**What to work on**
Beginning at the line that holds "[Jump to a specific page] (963, 532)" and continuing to the last line of the data below, transcribe every line word for word, without pictures.
::: Raw data :::
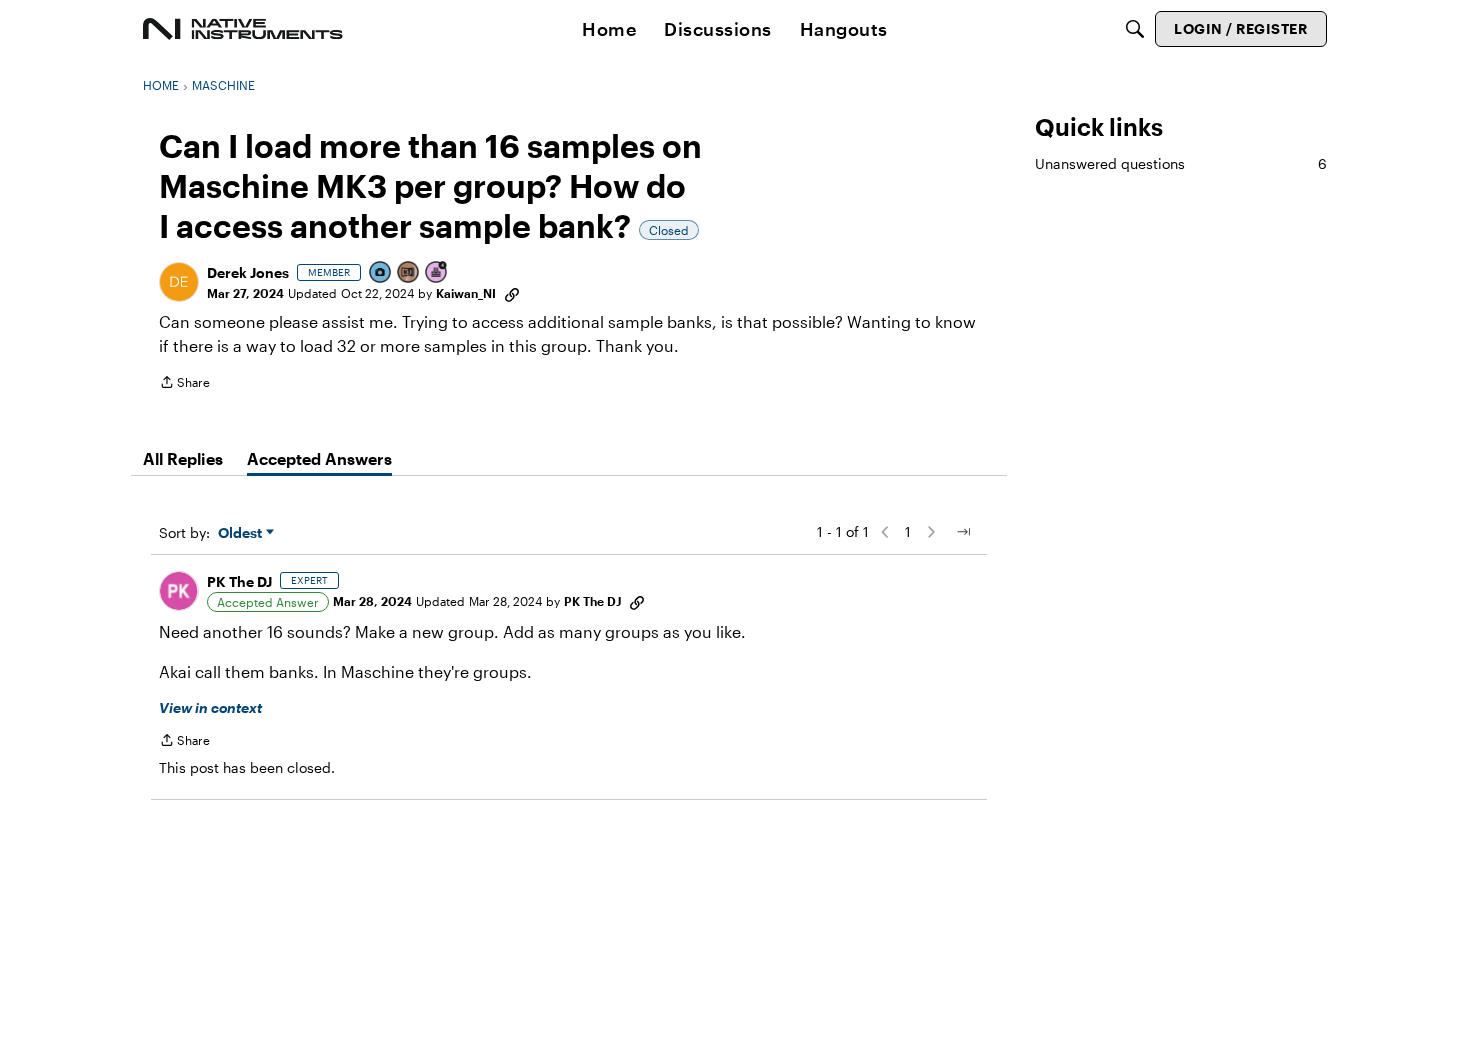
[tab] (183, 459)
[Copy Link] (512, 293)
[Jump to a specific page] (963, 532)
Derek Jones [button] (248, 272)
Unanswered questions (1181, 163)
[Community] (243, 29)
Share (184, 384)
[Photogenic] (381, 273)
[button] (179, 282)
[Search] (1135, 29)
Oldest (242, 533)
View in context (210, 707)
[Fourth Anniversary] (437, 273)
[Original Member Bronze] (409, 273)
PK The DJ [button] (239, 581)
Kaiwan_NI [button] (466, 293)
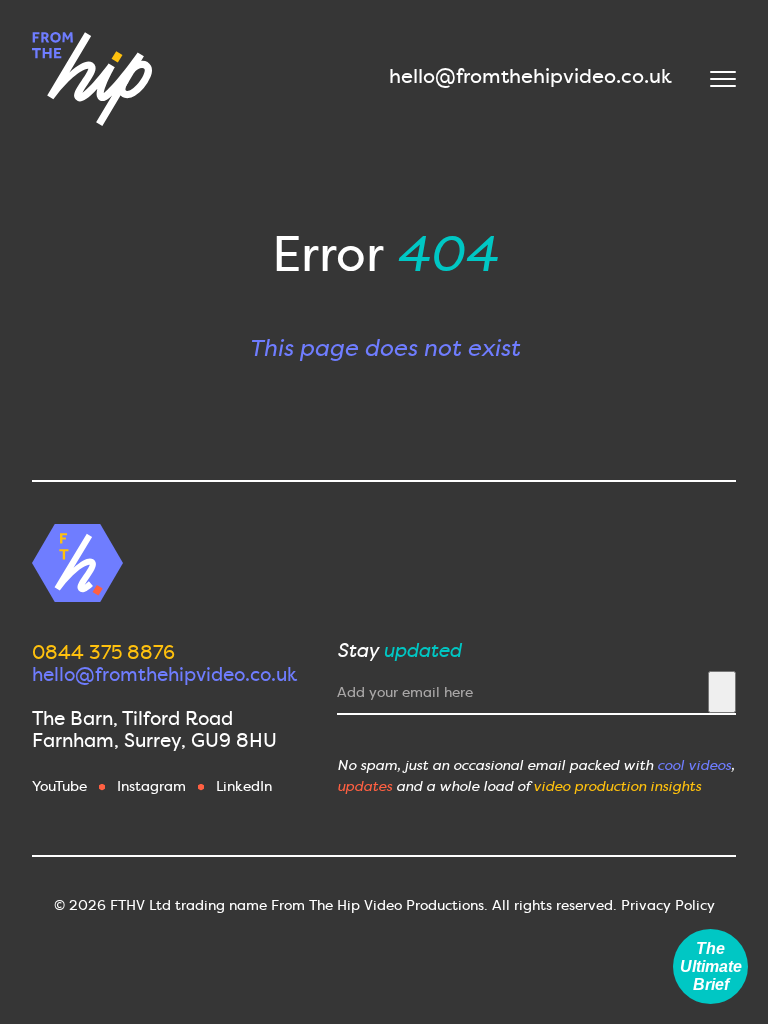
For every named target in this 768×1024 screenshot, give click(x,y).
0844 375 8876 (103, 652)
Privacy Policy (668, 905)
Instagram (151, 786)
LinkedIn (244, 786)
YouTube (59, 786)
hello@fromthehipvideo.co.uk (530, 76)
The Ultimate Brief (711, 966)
:::
**Task output**
[Jump to a specific page] (963, 532)
Derek Jones [button] (248, 272)
Unanswered questions (1181, 163)
[Community] (243, 29)
Share (184, 384)
[Photogenic] (381, 273)
[button] (179, 282)
[Search] (1135, 29)
Oldest (242, 533)
View in context (210, 707)
[Fourth Anniversary] (437, 273)
[Original Member Bronze] (409, 273)
PK The DJ [button] (239, 581)
Kaiwan_NI [button] (466, 293)
For every named target in this 768×1024 screenshot, give click(x,y).
0844 375 8876 (103, 652)
Privacy Policy (668, 905)
Instagram (151, 786)
LinkedIn (244, 786)
YouTube (59, 786)
hello@fromthehipvideo.co.uk (530, 76)
The Ultimate Brief (711, 966)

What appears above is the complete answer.